TASK SET
A. Retype the part of the audio object extraction patent that opens with the words containing "PatentIndex Score" and closes with "are also disclosed.".
B. Give every calendar date that appears on the audio object extraction patent page, along with the label each one carries.

US9786288B2ActiveUtilityPatentIndex 73

Audio object extraction

Assignee: DOLBY LABORATORIES LICENSING CORPPriority: Nov 29, 2013Filed: Nov 25, 2014Granted: Oct 10, 2017

Est. expiryNov 29, 2033(~7.4 yrs left)· nominal 20-yr term from priority

Inventors:HU MINGQING LU LIE WANG JUN

G10L 19/008H04S 2400/11G10L 19/038H04S 3/008G10L 19/02

PatentIndex Score

Cited by

References

Claims

Abstract

Embodiments of the present invention relate to audio object extraction. A method for audio object extraction from audio content of a format based on a plurality of channels is disclosed. The method comprises applying audio object extraction on individual frames of the audio content at least partially based on frequency spectral similarities among the plurality of channels. The method further comprises performing audio object composition across the frames of the audio content, based on the audio object extraction on the individual frames, to generate a track of at least one audio object. Corresponding system and computer program product are also disclosed.

Claims

exact text as granted — not AI-modified

What is claimed is: 
     
       1. A method for audio object extraction from audio content, the audio content being of a format based on a plurality of channels, the method comprising:
 applying audio object extraction on individual frames of the audio content at least partially based on frequency spectral similarities among the plurality of channels; and 
 performing audio object composition across the frames of the audio content, based on the audio object extraction on the individual frames, to generate a track of at least one audio object, 
 wherein applying audio object extraction on individual frames comprises grouping the plurality of channels based on the frequency spectral similarities among the plurality of channels to obtain a set of channel groups, channels within each of the channel groups being associated with at least one common audio object.

DATASET EXTRACT

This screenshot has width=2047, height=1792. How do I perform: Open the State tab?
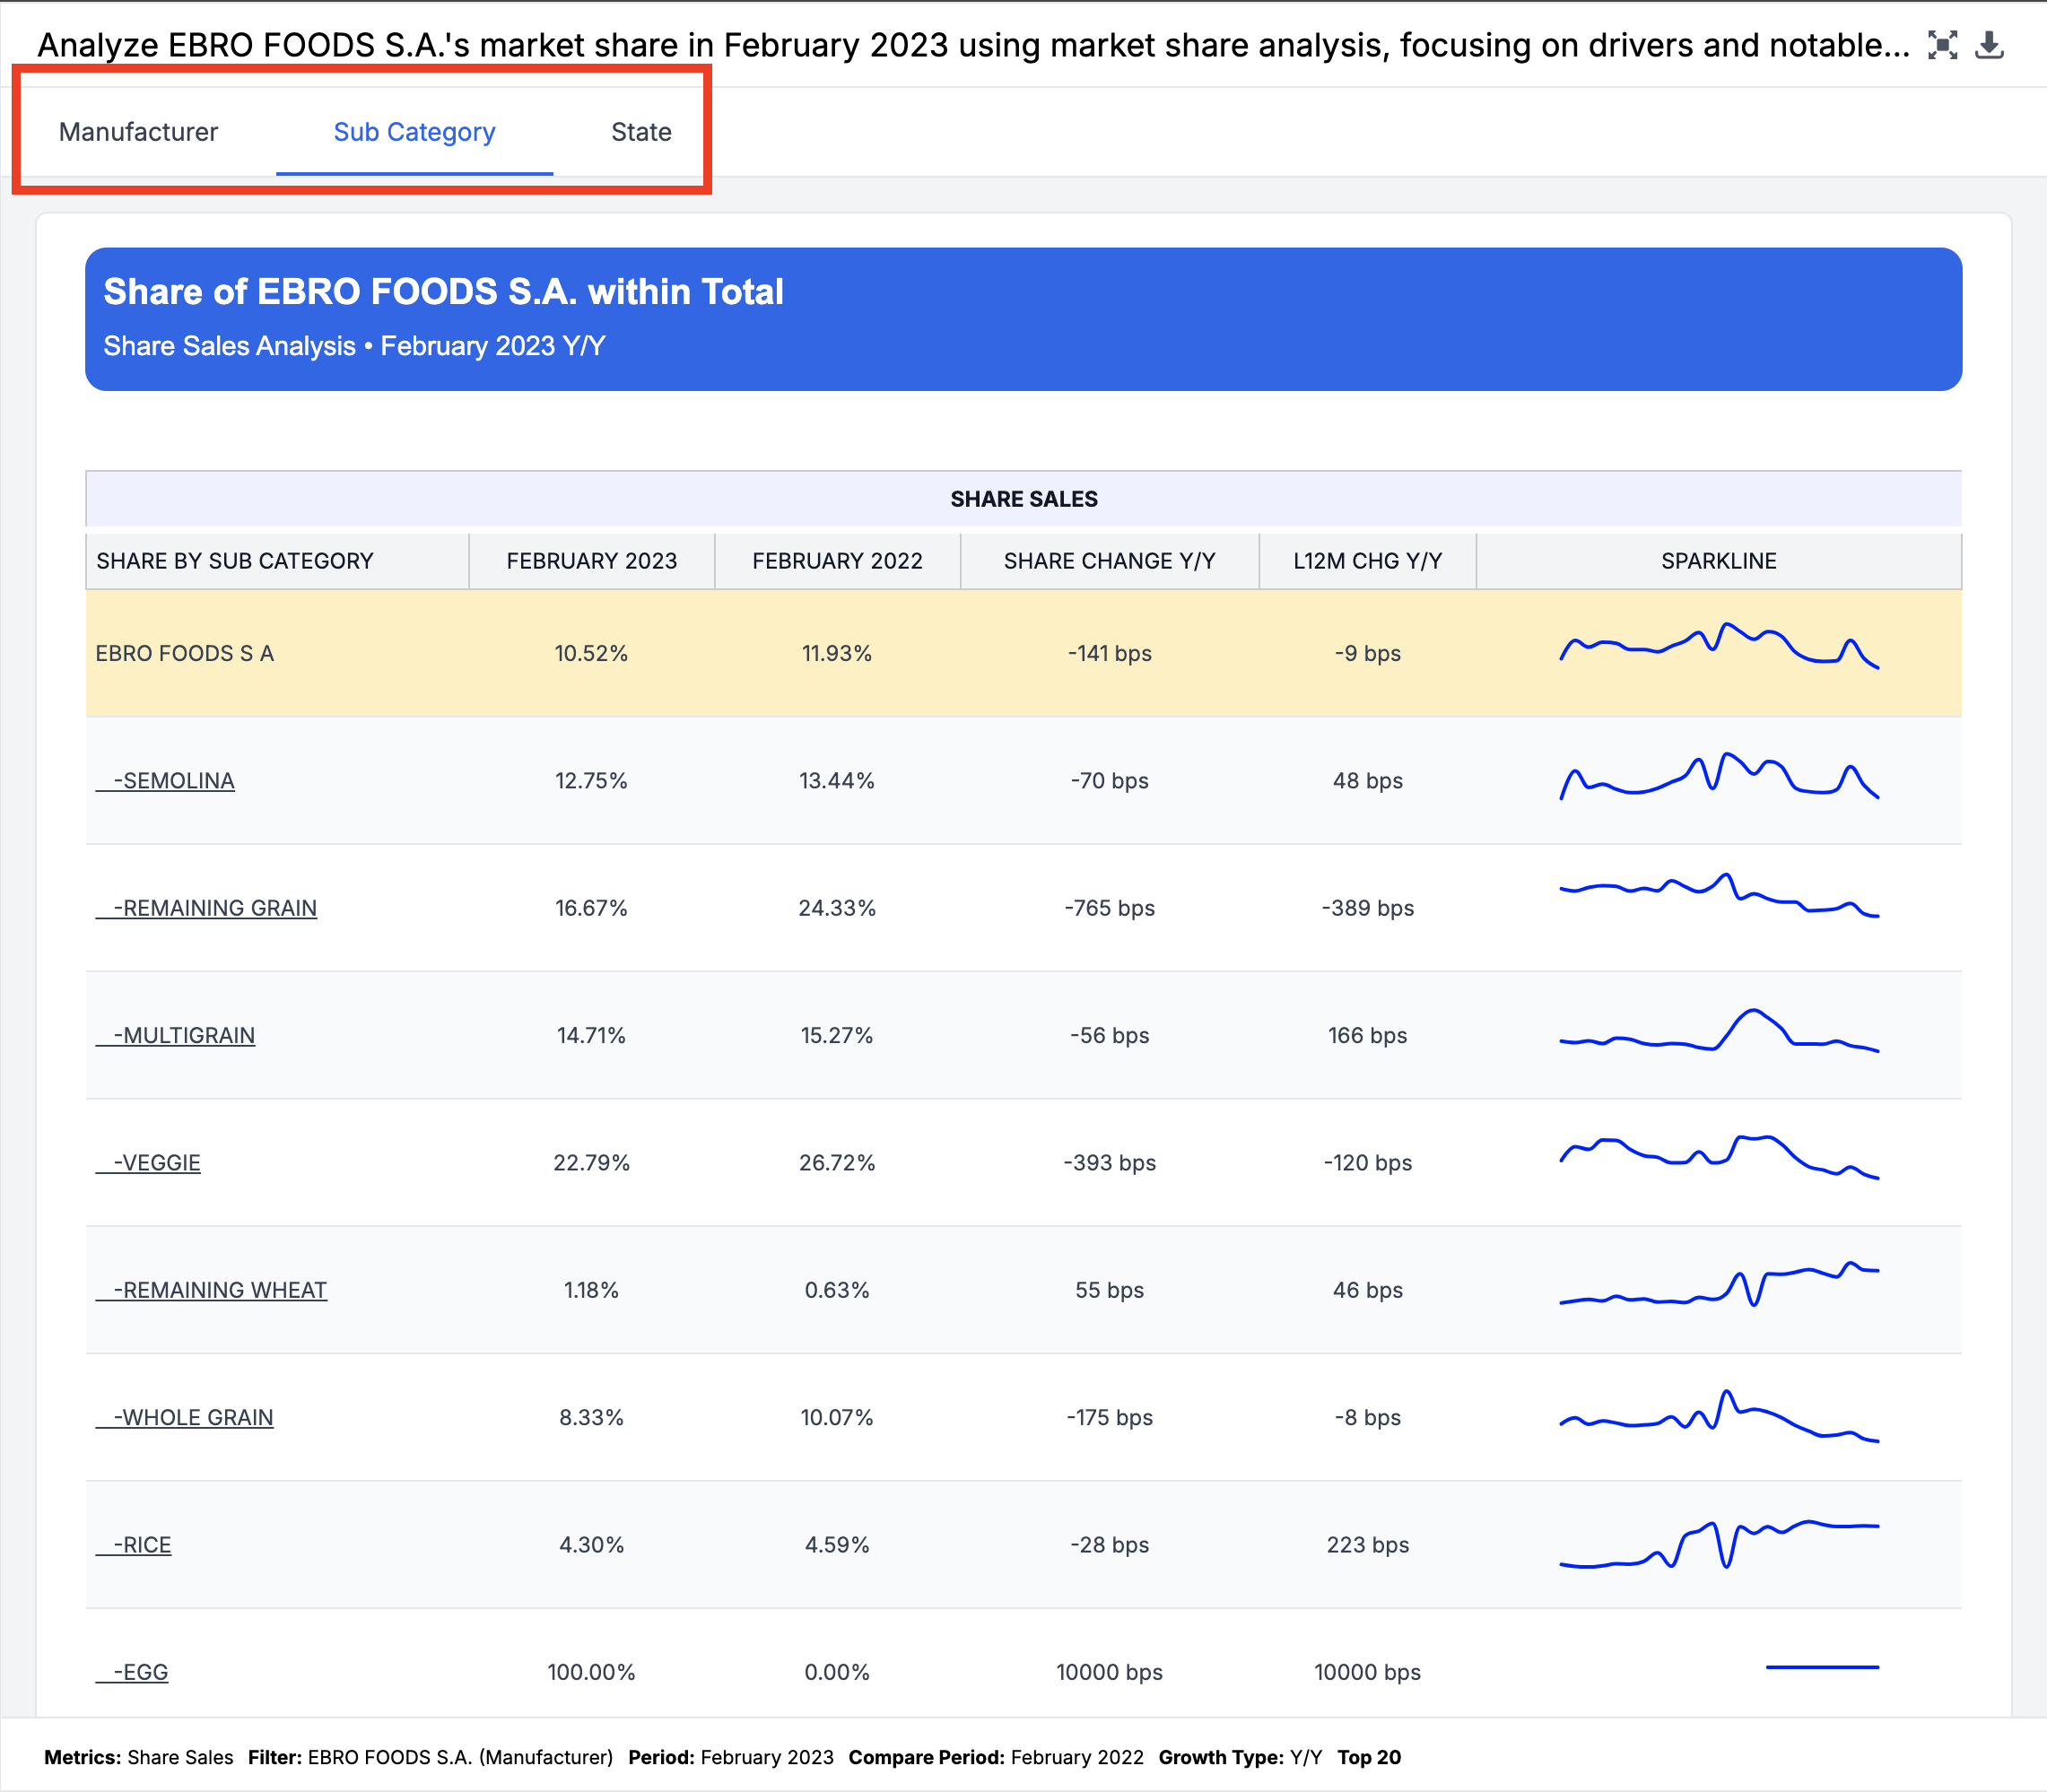click(x=641, y=132)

LIST OF SOLUTIONS
A.
PatentIndex Score

Cited by

References

Claims

Abstract

Embodiments of the present invention relate to audio object extraction. A method for audio object extraction from audio content of a format based on a plurality of channels is disclosed. The method comprises applying audio object extraction on individual frames of the audio content at least partially based on frequency spectral similarities among the plurality of channels. The method further comprises performing audio object composition across the frames of the audio content, based on the audio object extraction on the individual frames, to generate a track of at least one audio object. Corresponding system and computer program product are also disclosed.

B.
- Priority: Nov 29, 2013
- Filed: Nov 25, 2014
- Granted: Oct 10, 2017
- Est. expiry: Nov 29, 2033